Keeping the people you love in the conversation and part of the celebration is one of the most meaningful things you can do this holiday season. If you’re hosting a holiday party this year, consider these 9 tips to help ensure that your friends and family who may be struggling with untreated hearing loss stay part of the festivities:
Be attentive: Stay vigilant if you see that a family member or friend is quiet at a holiday dinner or party. Maybe they’re having trouble hearing and need your help in bringing them back into the conversation.
Turn down the volume: Loud background music or the roar of the TV can make it especially hard to hear at the dinner table. Consider keeping the music and television off during mealtime.
Keep the room well lit: Providing good lighting will make it easier for those with hearing loss to see facial expressions and the mouths of those speaking. Also, be sure to shade any glare from windows that might make it difficult to see faces.
Speak clearly: Do your best to speak slowly and at a comfortable volume without mumbling or slurring your words. Project your voice, but don’t shout. It’s best not to chew gum, smoke, or put your hands to your face while speaking. Also avoid Interrupting, which makes it harder to follow a conversation.

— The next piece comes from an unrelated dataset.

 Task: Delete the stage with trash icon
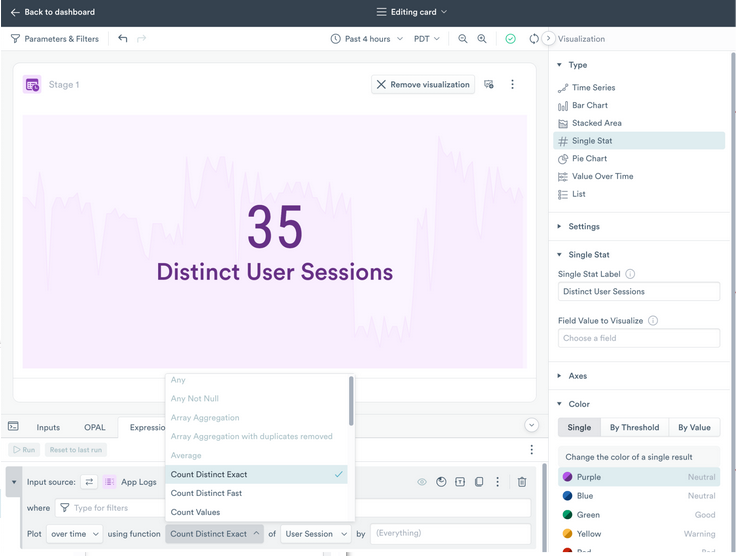pyautogui.click(x=522, y=482)
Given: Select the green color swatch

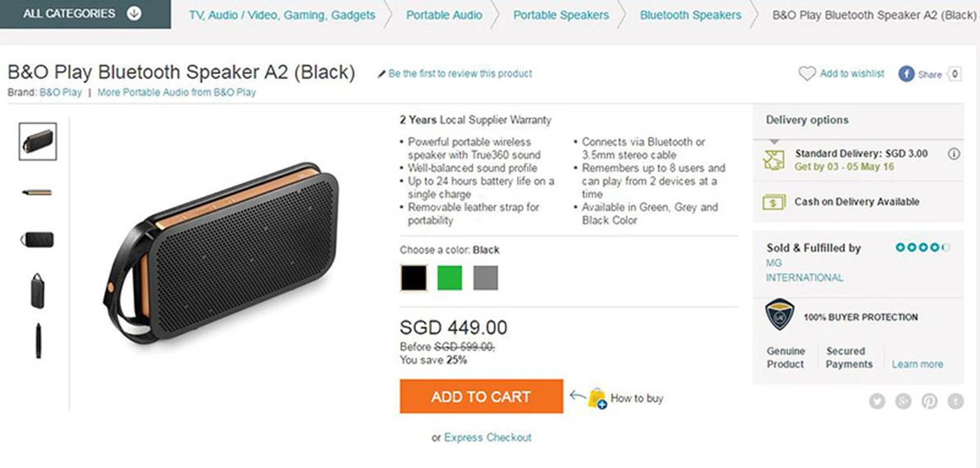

Face the person: Facing the person you are speaking with makes it easier for them to hear the words but also to see your mouth and facial expressions. It’s also a good idea to get their attention before speaking by saying their name or gently touching their hand, arm, or shoulder.
Rephrase: Often people will repeat themselves if someone didn’t hear them. Instead, consider rephrasing what you said. Oftentimes that makes it easier for the individual with hearing difficulty to follow the conversation because it may be a particular word or sound of speech that they’re having trouble deciphering.
Stay close: When you’re not sitting around the dinner table, be sure to stay close to those with hearing loss when speaking to them. It is much more difficult to hear someone from across the room and harder to see their mouth and facial expressions.
Seek them out: Sometimes the best thing you can do for someone who is having difficulty hearing is to seek them out and enjoy a one-on-one conversation in a quiet corner, a quiet room, or during a quiet walk.
Seat them next to someone who will be a patient advocate: Some people are just good at being aware of others’ needs and empathizing. If someone you love is struggling with hearing loss, try to pair them at the dinner table with someone who will be proactive in making sure they’re following the conversation and patient if they need things repeated or rephrased. Also consider seating the loved one with hearing loss at the head of the table, which can make it easier for them to see the other guests’ faces. Better yet, use a round table.